Date: 01/12/19 11:59
Re: Metra acknowledges PTC impact on flipping trains
Author: 3rdboxcar

Jimblaze Wrote:
-------------------------------------------------------
> Entering the next trip PTC safety data AS A TASK
> should not take more than two to three minutes if
> using an IT template with a fast reboot computer
> druve.  
> A full ten minutes assigned to the computer’s
> PTC respecifucation suggests they need a better IT
> tech department.

If the article is read correctly it states "=16pxWith the added task of initializing the PTC system, these “flips” are expected to take more than 10 minutes," it doea not say it takes 10 minutes for PTC input.



Date: 01/12/19 15:30
Re: Metra acknowledges PTC impact on flipping trains
Author: MP683

Correct on the above.

I don’t run passenger, and I’m not a 100% sure how it works in these cases but...

Trains going in the same direction and just having a crew change, takes about 5min on average to init PTC.

If the train is at its initial terminal or the system prompts is, a departure test is required. This test - tests the airbrake system so it knows it can stop the train. With a passenger train, it would go quick.

In swapping ends, I’m not sure if it would be required or how the system reacts to it. On something small like a commuter train should only add a couple of minutes.



Date: 01/15/19 04:52
Re: Metra acknowledges PTC impact on flipping trains
Author: mbrotzman

METRA operates a pretty uniform fleet of equipment that has a clearly defined minimum stopping rate regardless of trainset size.  There should be no need to input trainset details.  I'm pretty sure Amtrak just has a switch in the cab to select the various speed profiles that a train is set to run (Class A through Class D or E with A being a high speed trainset).

The laughable part is that it takes Waze about 10 seconds to start up and download all the traffic information nearby including the speed limit on pretty much every road. 

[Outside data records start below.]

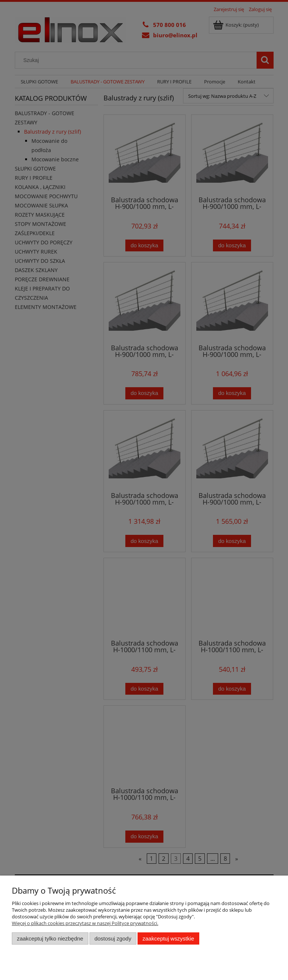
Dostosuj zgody (113, 939)
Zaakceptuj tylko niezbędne (50, 939)
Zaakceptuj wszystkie (168, 939)
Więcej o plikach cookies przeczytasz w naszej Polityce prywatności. (85, 923)
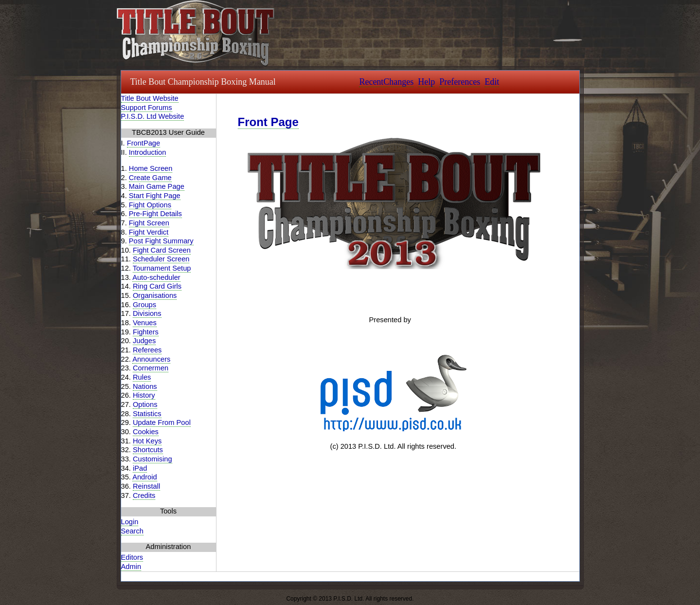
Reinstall (146, 486)
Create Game (150, 178)
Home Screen (151, 168)
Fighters (145, 332)
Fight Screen (149, 223)
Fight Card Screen (162, 250)
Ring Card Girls (157, 286)
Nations (145, 386)
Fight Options (150, 205)
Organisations (155, 295)
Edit (492, 82)
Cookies (145, 432)
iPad (140, 468)
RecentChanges (386, 82)
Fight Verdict (148, 232)
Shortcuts (148, 450)
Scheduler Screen (161, 259)
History (144, 395)
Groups (144, 305)
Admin (131, 567)
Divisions (147, 313)
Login (130, 522)
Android (144, 477)
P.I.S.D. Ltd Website (153, 116)
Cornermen (150, 368)
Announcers (151, 359)
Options (145, 404)
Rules (142, 377)
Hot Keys (147, 441)
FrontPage (144, 143)
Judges (144, 341)
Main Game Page (157, 186)
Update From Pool (162, 422)
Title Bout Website (150, 98)
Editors (132, 557)
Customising (152, 459)
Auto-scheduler (156, 277)
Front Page (268, 122)
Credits (144, 495)
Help (426, 82)
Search (132, 531)
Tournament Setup (162, 268)
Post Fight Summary (161, 241)
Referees (147, 350)
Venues (144, 323)
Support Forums (146, 108)
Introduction (147, 152)
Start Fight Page (155, 196)
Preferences (460, 82)
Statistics (147, 414)
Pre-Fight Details (155, 214)
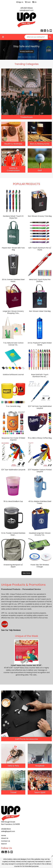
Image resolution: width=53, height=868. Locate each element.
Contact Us (6, 841)
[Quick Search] (36, 37)
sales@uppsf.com (26, 10)
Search (4, 844)
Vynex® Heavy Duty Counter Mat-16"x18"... (26, 665)
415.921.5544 (26, 8)
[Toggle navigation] (3, 37)
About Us (5, 838)
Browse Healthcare (26, 52)
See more (26, 573)
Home (3, 835)
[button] (4, 50)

At some point someone will adapt computer vision system from a self-driving car that can just decipher the signals temporary speed limit signs along the right of way.  Problem solved.



Date: 01/15/19 09:24
Re: Metra acknowledges PTC impact on flipping trains
Author: justalurker66

You would trust your life to Waze?
I would not.



Date: 01/15/19 11:13
Re: Metra acknowledges PTC impact on flipping trains
Author: kevink

mbrotzman Wrote:
-------------------------------------------------------
> METRA operates a pretty uniform fleet of equipment
> that has a clearly defined minimum stopping rate
> regardless of trainset size.  

So you think the six-car train I ride in almost every day has the same stopping distance as the 11-car trains from Naperville and Route 59?



Date: 01/15/19 12:16
Re: Metra acknowledges PTC impact on flipping trains
Author: 1976

mbrotzman Wrote:
-------------------------------------------------------
> METRA operates a pretty uniform fleet of equipment
> that has a clearly defined minimum stopping rate
> regardless of trainset size.  There should be no
> need to input trainset details.  I'm pretty sure
> Amtrak just has a switch in the cab to select the
> various speed profiles that a train is set to run
> (Class A through Class D or E with A being a high
> speed trainset).
>
> The laughable part is that it takes Waze about 10
> seconds to start up and download all the traffic
> information nearby including the speed limit on
> pretty much every road. 
>
> At some point someone will adapt computer vision
> system from a self-driving car that can just
> decipher the signals temporary speed limit signs
> along the right of way.  Problem solved.


Crews don't input stopping distances.